On Sunday, 5 June 2016 at 14:00:37 UTC, Martin Nowak wrote:
On Saturday, 4 June 2016 at 18:21:27 UTC, Vladimir Panteleev
wrote:
Generally I'm not a fan of bloating things up with JavaScript
widgets. Perhaps only if there is a lot of demand for this?
Bloat? One button per entity and a single js function?
Well, you did mention an additional JavaScript library, so that's
one more dependency / request per cold cache. Also, if not bloat,
then visual clutter.
I'm not against adding it if there's demand, but right now it
does sound pretty specific. Have you seen this being done in
other languages' standard libraries?
Perhaps we should improve editor support instead. For my
previous editor I had this nice setup:
http://dump.thecybershadow.net/e91be687ebaeb0171d830025adf82848/autofix.gif
I've added a json target to the Phobos posix.mak a while ago.

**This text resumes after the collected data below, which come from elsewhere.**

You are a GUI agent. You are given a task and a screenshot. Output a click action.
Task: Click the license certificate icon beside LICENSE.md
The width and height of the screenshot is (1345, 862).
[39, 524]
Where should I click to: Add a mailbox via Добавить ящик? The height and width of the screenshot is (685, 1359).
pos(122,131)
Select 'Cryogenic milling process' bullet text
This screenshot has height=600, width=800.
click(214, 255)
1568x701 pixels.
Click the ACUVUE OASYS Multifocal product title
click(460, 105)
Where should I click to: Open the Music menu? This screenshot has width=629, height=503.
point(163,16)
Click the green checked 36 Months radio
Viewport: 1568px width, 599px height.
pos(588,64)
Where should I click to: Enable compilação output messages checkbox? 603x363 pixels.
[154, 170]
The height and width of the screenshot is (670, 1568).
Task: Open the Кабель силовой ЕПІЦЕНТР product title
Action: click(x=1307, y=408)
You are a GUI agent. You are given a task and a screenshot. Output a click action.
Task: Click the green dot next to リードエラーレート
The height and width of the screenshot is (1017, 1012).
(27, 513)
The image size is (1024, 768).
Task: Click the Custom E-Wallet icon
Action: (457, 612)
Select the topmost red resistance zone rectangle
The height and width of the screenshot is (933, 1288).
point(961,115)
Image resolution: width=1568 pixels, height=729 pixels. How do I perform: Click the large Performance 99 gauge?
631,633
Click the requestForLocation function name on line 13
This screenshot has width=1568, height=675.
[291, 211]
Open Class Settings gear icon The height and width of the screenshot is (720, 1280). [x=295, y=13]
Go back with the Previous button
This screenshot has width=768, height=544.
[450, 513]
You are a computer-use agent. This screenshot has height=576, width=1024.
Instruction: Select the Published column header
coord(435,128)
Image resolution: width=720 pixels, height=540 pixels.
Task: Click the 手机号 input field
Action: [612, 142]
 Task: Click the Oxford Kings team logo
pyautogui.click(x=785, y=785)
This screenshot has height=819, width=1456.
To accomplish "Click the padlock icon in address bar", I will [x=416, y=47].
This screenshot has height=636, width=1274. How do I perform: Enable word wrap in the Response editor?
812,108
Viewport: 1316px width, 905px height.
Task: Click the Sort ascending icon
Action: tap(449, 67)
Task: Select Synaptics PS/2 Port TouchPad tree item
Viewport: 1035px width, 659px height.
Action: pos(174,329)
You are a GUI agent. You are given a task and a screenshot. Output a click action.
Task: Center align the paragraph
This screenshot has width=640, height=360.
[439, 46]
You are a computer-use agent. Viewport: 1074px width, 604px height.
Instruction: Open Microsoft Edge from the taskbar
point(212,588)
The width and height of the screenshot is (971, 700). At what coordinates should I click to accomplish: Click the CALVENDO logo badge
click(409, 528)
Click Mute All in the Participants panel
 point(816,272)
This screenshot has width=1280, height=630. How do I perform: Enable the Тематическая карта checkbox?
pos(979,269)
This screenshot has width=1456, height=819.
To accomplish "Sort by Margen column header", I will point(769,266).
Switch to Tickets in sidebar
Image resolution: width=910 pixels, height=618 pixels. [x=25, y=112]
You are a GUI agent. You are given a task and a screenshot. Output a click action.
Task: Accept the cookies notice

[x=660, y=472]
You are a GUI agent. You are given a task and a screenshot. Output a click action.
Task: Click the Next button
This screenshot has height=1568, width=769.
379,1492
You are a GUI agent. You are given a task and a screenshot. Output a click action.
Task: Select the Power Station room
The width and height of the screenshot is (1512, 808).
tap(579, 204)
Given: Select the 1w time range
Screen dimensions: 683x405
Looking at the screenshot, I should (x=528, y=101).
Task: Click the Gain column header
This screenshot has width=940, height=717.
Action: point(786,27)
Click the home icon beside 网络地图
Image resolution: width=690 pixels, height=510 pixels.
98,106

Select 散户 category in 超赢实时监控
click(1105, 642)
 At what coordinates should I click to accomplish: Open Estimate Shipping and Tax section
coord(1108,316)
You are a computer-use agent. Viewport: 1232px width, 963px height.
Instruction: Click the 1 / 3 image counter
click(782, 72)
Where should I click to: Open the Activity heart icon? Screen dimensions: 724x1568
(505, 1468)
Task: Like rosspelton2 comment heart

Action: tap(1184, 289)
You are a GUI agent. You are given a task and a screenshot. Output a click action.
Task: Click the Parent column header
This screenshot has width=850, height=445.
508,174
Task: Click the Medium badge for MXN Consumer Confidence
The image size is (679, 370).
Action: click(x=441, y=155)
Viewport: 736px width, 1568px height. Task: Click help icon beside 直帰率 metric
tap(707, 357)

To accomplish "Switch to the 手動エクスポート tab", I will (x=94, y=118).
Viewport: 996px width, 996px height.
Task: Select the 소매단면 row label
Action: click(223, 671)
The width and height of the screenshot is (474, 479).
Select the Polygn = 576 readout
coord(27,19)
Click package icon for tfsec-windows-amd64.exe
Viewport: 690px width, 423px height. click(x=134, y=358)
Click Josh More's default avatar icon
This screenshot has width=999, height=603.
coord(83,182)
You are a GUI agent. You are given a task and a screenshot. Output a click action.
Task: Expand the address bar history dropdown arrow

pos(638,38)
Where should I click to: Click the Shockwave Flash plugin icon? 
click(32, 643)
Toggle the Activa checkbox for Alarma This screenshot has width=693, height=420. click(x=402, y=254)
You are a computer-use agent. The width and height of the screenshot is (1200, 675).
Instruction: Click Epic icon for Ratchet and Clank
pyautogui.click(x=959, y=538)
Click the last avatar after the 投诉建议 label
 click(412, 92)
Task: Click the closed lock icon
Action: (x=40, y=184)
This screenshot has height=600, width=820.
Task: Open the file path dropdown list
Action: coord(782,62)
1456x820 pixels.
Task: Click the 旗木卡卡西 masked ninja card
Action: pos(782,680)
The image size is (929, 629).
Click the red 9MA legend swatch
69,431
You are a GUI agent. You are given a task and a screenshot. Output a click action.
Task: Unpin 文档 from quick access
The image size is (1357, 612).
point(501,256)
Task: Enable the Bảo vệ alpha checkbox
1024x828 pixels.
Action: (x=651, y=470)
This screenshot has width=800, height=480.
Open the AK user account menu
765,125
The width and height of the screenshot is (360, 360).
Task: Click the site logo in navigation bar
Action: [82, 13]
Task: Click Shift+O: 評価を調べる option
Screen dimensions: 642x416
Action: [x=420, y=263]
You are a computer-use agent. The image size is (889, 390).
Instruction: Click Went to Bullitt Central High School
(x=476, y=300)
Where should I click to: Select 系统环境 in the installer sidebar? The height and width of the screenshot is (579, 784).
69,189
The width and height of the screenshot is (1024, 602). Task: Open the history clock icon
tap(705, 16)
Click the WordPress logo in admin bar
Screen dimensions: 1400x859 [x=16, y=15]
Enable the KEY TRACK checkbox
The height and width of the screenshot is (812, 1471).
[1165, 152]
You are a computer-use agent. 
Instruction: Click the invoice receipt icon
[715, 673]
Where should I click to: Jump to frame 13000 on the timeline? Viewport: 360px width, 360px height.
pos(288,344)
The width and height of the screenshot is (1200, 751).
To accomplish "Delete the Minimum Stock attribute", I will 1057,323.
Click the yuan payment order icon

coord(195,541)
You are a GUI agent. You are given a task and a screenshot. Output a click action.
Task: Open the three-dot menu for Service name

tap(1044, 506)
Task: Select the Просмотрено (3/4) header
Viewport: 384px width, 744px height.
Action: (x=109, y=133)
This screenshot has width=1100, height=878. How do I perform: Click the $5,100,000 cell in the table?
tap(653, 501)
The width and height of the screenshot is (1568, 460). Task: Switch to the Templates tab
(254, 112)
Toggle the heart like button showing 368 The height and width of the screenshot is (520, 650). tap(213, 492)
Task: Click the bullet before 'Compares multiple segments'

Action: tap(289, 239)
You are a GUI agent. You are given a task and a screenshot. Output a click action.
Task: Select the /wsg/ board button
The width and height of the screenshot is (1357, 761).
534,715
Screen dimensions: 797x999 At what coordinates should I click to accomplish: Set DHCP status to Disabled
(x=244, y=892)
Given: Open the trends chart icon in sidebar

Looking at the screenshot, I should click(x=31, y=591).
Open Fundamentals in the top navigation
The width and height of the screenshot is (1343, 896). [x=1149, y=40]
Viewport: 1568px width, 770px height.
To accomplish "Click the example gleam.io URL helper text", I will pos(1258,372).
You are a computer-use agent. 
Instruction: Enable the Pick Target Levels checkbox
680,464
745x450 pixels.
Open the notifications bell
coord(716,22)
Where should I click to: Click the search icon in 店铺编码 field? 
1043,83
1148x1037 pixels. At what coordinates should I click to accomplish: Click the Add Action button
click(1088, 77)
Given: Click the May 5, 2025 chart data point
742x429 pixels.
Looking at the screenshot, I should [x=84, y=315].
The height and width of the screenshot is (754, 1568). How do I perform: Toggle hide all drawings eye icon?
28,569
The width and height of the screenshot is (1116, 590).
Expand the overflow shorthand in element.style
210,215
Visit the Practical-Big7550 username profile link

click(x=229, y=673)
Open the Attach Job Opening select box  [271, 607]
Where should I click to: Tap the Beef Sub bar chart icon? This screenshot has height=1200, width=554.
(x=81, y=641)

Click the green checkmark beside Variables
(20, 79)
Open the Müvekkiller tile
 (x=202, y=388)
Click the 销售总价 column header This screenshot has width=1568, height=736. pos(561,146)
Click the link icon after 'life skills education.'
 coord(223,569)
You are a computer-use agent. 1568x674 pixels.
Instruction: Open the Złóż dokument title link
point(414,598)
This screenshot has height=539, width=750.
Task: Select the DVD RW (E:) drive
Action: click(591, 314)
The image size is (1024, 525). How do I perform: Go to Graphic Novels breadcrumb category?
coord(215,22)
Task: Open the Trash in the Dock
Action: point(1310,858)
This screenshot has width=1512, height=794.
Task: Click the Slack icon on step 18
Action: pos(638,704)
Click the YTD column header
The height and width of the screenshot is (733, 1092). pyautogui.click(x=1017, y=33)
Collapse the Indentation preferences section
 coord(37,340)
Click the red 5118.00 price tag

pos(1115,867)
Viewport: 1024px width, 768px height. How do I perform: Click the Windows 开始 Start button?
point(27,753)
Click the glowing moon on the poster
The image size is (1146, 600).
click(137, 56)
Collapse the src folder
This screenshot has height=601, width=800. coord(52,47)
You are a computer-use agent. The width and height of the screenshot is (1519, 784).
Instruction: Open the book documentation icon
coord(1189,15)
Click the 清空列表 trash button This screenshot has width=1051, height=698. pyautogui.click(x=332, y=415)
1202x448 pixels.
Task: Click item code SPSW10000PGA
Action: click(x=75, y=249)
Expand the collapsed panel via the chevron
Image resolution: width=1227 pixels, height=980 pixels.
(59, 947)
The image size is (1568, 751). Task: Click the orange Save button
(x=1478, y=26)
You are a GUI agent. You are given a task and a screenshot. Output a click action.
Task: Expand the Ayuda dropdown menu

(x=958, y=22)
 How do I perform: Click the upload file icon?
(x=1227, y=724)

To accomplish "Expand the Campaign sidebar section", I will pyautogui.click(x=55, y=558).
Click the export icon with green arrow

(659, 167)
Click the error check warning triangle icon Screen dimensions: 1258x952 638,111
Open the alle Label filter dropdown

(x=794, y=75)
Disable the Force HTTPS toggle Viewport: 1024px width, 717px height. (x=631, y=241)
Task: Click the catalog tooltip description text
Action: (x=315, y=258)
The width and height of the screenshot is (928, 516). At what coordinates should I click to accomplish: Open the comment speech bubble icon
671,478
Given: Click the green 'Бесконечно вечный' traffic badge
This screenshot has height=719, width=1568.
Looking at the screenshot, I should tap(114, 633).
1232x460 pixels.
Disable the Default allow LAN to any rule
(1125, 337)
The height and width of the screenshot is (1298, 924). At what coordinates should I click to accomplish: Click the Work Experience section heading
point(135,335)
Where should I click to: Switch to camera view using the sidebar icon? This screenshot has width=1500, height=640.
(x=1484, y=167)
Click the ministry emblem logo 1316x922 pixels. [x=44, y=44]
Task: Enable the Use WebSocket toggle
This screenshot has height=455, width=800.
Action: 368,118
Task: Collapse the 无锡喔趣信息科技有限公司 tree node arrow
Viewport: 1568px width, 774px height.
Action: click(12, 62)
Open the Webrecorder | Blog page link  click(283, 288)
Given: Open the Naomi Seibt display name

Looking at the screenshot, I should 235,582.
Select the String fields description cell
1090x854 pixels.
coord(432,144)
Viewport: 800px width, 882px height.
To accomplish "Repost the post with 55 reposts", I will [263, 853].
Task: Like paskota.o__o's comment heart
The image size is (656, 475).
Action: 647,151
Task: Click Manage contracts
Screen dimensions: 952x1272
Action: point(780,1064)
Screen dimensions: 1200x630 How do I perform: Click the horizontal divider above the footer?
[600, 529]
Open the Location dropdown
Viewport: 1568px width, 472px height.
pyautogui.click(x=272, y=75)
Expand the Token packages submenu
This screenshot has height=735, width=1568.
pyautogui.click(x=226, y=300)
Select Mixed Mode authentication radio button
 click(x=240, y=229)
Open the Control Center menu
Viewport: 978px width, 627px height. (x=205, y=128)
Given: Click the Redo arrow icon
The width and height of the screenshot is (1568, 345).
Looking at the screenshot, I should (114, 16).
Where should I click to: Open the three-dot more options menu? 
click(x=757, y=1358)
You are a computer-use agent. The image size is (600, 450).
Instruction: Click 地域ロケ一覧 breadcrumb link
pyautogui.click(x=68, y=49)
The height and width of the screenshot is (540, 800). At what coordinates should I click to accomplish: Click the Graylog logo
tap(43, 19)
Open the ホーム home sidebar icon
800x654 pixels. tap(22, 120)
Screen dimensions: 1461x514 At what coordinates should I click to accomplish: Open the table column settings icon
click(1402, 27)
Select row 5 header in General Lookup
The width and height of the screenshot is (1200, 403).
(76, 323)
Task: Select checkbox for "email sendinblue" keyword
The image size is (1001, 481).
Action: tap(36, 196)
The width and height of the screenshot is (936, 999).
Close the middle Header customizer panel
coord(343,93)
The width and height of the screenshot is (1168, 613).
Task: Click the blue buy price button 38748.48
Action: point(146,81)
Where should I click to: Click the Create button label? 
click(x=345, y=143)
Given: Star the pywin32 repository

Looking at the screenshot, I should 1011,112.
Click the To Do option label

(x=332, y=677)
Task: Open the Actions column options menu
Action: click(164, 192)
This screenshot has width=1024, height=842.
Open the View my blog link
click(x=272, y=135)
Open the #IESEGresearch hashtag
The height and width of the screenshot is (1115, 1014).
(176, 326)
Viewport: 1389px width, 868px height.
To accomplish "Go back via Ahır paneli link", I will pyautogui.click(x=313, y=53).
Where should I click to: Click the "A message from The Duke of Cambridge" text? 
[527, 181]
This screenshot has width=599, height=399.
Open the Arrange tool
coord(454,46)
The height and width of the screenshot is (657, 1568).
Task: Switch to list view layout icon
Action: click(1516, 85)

Care to beat me to writing the Emacs Lisp port? :)
Interesting, but relying on compile errors will increase
debug/test turnaround times. It also doesn't quite fit my
workflow which goes like this.
- wasn't there a function for that somewhere (searching,
sometimes browsing to find the right function)
- reviewing documentation and examples (how to use)
- type `import std.algorithm.iteration : sum`
Well, use of selective imports seems subjective, though it does
sound like good practice. The editor integration doesn't need to
rely on compiler errors, e.g. DCD could just search its cache for
all known modules known to declare the symbol-at-point. Another
idea is a macro which transforms the URL to the symbol
documentation into a selective import / fully qualified name.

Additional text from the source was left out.